WORK TO COMPLETE — Go through the lines below and copy any that hold the string "computer".

EXERCISE INPUT —
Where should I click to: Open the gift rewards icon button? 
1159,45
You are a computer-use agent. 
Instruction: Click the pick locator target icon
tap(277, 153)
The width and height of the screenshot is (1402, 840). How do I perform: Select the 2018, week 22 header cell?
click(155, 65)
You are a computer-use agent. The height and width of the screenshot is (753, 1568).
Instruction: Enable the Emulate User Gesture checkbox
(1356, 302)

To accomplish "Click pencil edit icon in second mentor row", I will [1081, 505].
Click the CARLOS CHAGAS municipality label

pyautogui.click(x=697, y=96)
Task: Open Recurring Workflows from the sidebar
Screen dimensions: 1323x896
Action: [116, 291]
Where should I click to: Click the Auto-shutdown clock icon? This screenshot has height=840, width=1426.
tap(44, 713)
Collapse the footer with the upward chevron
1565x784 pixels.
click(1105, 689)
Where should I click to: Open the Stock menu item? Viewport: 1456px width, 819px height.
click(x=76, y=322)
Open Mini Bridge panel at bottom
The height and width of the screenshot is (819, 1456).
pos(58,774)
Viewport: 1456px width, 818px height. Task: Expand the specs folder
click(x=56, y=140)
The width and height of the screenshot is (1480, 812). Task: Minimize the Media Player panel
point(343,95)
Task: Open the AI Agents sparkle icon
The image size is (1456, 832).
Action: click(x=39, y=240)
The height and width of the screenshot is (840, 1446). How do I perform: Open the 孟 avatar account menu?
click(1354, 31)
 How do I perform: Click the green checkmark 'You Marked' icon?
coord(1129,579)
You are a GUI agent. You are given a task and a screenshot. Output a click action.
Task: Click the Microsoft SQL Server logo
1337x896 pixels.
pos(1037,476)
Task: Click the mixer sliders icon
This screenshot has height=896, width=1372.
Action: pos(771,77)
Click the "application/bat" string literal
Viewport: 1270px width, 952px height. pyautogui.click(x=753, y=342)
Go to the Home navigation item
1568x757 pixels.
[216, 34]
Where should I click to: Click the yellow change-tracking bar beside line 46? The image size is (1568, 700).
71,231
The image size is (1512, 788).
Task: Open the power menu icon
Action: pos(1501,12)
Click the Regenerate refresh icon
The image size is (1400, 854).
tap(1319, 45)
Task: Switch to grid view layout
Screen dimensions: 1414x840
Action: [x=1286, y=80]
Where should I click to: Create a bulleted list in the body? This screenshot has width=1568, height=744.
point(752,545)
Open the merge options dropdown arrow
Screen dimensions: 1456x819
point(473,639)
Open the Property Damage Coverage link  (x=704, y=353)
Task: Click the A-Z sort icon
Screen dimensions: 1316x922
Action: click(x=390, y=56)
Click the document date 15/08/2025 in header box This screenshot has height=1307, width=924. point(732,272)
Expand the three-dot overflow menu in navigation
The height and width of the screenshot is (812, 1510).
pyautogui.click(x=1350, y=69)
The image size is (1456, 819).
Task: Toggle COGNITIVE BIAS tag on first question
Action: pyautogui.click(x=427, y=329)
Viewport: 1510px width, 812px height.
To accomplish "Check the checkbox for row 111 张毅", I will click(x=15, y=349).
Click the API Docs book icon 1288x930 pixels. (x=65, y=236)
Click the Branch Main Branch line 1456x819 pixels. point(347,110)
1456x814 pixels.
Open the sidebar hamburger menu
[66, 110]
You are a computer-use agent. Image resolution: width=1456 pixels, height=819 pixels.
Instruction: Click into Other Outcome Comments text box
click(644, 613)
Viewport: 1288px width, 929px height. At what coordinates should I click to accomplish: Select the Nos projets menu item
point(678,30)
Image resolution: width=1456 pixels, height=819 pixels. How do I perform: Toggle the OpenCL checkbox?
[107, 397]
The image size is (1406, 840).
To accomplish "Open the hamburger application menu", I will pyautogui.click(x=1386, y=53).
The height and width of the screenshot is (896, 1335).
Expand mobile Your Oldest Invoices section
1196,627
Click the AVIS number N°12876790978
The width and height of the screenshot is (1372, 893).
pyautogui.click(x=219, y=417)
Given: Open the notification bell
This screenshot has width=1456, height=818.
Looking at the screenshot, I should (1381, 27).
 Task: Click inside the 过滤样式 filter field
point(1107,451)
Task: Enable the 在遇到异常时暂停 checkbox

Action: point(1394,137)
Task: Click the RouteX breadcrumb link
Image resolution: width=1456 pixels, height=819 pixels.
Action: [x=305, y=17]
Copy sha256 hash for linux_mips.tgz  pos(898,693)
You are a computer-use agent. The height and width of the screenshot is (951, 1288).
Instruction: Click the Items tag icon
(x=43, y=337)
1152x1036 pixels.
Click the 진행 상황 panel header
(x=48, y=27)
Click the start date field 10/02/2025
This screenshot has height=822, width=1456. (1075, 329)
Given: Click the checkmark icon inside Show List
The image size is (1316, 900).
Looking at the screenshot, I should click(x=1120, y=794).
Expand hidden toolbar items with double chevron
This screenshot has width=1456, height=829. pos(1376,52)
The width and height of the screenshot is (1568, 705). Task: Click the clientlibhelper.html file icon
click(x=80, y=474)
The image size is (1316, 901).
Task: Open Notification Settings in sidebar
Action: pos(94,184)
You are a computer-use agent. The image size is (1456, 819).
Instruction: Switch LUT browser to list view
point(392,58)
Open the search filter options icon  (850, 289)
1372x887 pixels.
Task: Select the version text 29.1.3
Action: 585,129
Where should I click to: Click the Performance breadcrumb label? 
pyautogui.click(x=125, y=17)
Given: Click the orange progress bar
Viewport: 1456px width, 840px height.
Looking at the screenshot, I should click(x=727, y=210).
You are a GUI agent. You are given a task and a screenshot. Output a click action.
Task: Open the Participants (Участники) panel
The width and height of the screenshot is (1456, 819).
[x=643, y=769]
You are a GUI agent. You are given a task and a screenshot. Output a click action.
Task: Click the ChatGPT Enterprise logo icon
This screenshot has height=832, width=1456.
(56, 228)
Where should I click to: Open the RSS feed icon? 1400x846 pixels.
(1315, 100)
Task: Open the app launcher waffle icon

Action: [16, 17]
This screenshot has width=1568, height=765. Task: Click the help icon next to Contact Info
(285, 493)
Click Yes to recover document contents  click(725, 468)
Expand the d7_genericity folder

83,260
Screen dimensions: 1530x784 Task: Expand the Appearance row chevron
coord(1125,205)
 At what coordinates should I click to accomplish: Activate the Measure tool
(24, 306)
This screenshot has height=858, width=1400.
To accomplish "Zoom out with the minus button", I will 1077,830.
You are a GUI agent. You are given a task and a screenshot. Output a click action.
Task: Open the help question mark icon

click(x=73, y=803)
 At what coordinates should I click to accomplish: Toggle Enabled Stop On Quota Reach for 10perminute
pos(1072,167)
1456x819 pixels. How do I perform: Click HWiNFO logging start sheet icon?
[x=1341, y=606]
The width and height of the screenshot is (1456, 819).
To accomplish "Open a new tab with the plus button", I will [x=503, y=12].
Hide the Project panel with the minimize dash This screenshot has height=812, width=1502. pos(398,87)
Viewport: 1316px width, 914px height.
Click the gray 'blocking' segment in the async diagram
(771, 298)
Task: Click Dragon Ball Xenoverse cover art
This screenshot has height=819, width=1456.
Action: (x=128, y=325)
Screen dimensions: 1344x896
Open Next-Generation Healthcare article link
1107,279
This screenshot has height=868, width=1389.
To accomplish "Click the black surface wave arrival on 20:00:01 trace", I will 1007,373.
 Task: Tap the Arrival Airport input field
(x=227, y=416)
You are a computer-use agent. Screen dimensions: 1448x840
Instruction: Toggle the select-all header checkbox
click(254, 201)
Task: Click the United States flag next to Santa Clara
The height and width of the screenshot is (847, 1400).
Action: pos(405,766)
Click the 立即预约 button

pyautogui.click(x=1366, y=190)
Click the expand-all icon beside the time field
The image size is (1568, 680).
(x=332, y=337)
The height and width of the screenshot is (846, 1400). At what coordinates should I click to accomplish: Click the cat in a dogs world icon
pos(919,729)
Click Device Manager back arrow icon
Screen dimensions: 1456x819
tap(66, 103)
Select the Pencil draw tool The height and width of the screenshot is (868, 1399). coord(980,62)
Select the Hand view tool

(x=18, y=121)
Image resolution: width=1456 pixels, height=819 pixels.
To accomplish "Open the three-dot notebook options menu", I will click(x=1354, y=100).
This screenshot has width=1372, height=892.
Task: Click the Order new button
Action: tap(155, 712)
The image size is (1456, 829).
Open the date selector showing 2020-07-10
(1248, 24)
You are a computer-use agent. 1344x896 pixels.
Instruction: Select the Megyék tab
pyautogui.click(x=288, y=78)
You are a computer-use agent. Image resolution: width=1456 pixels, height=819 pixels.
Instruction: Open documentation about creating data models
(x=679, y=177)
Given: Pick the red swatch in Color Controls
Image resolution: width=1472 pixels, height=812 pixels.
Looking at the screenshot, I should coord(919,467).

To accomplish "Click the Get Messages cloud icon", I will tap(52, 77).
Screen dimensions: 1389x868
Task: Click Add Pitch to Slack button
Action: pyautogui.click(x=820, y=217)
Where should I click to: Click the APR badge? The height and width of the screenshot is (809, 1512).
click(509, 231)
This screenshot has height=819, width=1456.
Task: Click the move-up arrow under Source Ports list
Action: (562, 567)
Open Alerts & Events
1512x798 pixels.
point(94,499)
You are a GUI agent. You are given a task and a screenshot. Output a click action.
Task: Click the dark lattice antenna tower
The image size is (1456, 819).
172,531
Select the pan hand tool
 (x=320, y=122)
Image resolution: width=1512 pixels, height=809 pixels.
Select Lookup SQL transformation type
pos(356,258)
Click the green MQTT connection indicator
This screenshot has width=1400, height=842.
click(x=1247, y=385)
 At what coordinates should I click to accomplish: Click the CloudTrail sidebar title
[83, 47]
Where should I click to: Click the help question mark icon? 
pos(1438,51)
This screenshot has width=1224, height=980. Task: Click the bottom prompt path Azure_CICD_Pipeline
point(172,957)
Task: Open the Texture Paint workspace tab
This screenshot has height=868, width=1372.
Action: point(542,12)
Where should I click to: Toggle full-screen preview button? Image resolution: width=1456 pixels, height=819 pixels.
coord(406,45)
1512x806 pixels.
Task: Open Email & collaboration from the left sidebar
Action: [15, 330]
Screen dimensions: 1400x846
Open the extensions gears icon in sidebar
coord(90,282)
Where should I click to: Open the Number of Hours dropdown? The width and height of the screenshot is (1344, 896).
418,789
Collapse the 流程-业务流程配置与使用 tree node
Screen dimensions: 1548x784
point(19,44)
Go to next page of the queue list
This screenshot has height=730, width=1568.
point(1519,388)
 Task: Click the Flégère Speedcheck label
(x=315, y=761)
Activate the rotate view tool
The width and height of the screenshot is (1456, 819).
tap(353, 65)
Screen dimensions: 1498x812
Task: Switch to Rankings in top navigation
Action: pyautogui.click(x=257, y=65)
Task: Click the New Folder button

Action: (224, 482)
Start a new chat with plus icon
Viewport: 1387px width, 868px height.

WORKED SOLUTION —
You are a computer-use agent. 
You are a computer-use agent. The height and width of the screenshot is (753, 1568).
You are a computer-use agent. Image resolution: width=1456 pixels, height=819 pixels.
You are a computer-use agent. The height and width of the screenshot is (951, 1288).
You are a computer-use agent. The image size is (1456, 819).
You are a computer-use agent. Screen dimensions: 1448x840
You are a computer-use agent. 1344x896 pixels.
You are a computer-use agent. Image resolution: width=1456 pixels, height=819 pixels.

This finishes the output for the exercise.